▶ Activity:
Output the data as a JSON list of strings with one string per line and blank lines omitted. Begin at the first line of the data and stop after the line that contains "x-tick-label: 90 is".

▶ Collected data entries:

§

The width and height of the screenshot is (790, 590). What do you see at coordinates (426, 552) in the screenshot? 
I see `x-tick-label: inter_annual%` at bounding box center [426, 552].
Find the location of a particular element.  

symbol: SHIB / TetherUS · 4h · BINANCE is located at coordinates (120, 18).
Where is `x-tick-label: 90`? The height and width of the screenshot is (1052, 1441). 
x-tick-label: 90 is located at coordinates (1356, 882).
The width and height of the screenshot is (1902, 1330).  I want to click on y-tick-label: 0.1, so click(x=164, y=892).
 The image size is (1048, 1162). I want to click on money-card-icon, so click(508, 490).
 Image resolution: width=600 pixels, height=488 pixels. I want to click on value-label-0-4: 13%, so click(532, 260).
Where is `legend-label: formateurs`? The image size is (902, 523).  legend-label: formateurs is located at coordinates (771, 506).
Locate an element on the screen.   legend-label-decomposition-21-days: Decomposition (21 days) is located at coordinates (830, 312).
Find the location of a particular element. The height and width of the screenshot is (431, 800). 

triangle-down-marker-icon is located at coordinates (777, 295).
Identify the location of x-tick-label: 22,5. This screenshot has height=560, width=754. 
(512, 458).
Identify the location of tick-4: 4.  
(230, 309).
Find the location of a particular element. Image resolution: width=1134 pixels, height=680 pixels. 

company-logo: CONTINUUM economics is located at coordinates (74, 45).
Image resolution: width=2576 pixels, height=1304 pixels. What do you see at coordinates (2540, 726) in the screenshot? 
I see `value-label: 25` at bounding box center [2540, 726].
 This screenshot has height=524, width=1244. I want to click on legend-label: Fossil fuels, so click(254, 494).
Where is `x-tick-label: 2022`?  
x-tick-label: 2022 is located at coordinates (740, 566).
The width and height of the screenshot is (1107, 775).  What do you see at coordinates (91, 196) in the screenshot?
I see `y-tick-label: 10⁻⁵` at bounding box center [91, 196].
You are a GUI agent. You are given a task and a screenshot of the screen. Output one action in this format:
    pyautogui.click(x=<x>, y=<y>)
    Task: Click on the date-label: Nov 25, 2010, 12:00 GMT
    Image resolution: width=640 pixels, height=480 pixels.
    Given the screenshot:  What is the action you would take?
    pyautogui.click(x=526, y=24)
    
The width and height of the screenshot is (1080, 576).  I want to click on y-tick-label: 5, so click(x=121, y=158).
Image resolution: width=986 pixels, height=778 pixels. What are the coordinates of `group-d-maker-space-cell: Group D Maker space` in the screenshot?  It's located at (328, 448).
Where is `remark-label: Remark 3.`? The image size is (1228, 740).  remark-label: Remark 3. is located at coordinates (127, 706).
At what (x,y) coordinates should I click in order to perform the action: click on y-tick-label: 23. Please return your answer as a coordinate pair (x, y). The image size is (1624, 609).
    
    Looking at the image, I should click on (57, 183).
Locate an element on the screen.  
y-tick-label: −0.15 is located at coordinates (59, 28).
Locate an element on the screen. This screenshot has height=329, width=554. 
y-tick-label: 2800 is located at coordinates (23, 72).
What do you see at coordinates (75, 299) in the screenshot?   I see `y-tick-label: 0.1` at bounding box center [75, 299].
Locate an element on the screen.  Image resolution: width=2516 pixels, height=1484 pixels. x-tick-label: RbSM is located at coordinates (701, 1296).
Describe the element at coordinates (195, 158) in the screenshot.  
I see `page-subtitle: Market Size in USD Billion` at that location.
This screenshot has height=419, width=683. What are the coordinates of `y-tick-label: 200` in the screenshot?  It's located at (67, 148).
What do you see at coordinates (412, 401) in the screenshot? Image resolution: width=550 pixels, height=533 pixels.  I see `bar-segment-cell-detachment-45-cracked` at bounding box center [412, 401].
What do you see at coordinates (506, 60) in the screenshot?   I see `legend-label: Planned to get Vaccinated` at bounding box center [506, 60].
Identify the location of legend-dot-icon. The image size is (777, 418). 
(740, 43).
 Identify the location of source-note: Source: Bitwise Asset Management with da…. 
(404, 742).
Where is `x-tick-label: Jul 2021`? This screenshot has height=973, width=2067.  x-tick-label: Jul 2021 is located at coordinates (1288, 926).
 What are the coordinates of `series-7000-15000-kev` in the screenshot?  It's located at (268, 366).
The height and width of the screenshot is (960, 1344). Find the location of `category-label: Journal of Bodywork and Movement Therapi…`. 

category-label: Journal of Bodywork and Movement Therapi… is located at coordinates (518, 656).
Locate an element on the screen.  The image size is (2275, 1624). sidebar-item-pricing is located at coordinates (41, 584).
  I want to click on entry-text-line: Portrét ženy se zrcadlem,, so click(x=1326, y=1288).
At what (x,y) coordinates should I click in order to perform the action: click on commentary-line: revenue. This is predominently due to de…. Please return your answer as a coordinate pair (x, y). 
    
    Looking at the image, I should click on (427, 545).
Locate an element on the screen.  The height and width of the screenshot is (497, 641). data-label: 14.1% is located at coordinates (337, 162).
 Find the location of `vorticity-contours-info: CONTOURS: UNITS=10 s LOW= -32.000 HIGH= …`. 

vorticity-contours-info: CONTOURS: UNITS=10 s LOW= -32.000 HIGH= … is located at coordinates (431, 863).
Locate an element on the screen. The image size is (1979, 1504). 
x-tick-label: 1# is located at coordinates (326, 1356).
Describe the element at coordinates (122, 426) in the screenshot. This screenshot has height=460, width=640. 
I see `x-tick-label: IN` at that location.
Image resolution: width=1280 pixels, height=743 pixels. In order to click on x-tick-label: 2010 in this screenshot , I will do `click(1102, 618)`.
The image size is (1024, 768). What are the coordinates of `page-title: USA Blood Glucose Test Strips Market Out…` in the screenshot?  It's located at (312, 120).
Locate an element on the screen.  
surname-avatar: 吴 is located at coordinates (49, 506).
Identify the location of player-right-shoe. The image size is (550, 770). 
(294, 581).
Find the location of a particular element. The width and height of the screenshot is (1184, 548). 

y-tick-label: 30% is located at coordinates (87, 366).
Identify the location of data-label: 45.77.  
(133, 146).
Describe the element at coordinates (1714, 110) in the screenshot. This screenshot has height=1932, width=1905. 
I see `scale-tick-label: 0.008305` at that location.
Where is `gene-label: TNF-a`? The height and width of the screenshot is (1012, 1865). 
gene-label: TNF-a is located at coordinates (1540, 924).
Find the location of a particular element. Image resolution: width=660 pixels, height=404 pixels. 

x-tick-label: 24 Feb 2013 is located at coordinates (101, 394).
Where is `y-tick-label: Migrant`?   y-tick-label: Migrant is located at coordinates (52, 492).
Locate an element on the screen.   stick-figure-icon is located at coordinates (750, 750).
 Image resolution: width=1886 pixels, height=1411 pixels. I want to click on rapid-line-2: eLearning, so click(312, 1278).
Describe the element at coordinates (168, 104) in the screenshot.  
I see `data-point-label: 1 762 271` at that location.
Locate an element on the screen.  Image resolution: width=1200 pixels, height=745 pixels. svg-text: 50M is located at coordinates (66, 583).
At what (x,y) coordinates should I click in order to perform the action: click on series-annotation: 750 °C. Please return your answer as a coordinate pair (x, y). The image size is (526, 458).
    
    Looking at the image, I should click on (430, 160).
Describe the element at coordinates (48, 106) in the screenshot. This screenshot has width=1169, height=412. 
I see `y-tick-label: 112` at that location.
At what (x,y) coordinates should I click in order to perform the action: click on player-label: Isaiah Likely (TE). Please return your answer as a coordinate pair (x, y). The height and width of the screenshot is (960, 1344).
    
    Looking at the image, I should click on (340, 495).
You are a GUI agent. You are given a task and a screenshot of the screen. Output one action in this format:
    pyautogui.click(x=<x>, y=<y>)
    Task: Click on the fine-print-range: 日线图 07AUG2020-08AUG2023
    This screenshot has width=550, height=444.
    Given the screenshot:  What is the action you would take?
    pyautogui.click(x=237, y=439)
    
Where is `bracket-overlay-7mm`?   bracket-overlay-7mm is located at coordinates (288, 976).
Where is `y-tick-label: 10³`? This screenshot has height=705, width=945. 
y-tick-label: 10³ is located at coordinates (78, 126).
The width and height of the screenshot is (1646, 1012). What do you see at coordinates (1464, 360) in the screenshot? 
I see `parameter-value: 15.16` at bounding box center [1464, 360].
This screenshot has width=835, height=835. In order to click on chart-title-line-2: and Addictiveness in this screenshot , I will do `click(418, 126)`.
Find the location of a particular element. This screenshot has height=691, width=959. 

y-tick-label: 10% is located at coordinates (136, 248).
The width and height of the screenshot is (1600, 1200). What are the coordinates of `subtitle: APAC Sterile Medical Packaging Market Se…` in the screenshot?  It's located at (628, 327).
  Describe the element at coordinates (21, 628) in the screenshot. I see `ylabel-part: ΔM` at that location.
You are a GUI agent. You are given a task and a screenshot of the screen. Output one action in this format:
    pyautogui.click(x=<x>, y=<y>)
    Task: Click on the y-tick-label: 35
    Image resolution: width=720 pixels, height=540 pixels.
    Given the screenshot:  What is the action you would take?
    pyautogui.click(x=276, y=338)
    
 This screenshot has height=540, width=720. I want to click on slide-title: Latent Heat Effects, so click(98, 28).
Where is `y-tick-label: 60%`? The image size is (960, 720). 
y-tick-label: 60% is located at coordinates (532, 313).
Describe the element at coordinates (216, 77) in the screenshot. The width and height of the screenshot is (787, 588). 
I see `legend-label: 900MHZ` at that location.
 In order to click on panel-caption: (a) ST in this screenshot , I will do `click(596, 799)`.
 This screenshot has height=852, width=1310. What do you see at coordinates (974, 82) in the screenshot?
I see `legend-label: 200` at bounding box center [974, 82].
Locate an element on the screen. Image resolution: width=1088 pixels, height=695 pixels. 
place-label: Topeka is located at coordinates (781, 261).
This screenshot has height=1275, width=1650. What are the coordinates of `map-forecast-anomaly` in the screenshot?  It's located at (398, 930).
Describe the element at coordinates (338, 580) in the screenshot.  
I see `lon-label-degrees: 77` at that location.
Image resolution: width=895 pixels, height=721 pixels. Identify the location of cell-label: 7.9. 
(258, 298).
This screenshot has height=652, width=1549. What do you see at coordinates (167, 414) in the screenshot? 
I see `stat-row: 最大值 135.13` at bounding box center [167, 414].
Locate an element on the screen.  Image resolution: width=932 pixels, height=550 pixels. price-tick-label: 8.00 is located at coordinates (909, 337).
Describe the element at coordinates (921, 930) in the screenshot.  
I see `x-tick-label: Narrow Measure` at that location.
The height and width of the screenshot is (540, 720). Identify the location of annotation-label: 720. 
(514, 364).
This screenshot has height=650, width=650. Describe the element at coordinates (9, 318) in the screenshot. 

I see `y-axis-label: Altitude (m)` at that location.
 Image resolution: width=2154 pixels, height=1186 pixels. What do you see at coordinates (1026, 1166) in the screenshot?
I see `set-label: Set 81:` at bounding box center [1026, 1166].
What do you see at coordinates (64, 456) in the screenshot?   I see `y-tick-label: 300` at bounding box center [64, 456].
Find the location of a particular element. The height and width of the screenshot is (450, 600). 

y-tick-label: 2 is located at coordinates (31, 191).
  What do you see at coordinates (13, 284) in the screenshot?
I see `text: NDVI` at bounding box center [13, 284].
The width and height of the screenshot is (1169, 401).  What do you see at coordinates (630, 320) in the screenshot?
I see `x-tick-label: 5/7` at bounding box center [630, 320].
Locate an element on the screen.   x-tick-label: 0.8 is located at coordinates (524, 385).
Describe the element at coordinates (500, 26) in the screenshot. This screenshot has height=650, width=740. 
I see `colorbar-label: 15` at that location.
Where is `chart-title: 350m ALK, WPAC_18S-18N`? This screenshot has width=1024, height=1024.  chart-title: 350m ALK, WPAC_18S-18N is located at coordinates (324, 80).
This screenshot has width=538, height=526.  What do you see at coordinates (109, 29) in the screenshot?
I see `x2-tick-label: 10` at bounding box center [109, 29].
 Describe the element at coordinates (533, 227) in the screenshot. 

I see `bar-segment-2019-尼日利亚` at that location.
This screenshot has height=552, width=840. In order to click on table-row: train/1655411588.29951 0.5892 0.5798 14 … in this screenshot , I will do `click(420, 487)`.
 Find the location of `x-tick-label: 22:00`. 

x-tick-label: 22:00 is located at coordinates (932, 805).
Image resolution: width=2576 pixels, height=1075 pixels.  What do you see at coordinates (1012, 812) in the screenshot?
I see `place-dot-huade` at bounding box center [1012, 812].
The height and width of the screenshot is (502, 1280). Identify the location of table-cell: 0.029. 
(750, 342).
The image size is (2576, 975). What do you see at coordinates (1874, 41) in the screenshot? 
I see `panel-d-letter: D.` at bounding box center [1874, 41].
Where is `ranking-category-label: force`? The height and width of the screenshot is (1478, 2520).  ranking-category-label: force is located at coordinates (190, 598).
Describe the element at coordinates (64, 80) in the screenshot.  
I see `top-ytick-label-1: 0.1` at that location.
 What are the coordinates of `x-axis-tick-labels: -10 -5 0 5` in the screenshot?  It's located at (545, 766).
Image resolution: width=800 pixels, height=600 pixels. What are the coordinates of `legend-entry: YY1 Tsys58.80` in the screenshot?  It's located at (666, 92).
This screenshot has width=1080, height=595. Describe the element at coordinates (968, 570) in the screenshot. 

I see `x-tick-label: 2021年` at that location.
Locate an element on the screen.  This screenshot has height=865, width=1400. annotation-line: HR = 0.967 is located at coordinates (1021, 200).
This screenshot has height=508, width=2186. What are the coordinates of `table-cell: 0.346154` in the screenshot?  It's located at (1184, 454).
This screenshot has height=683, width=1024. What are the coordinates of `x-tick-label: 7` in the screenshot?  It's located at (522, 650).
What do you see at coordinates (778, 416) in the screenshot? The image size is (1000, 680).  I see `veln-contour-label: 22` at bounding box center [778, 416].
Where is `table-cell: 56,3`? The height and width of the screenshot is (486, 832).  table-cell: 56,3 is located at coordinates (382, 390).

§

▶ Exercise response:
[
  "The width and height of the screenshot is (790, 590). What do you see at coordinates (426, 552) in the screenshot? ",
  "I see `x-tick-label: inter_annual%` at bounding box center [426, 552].",
  "Find the location of a particular element.  ",
  "symbol: SHIB / TetherUS · 4h · BINANCE is located at coordinates (120, 18).",
  "Where is `x-tick-label: 90`? The height and width of the screenshot is (1052, 1441). ",
  "x-tick-label: 90 is located at coordinates (1356, 882)."
]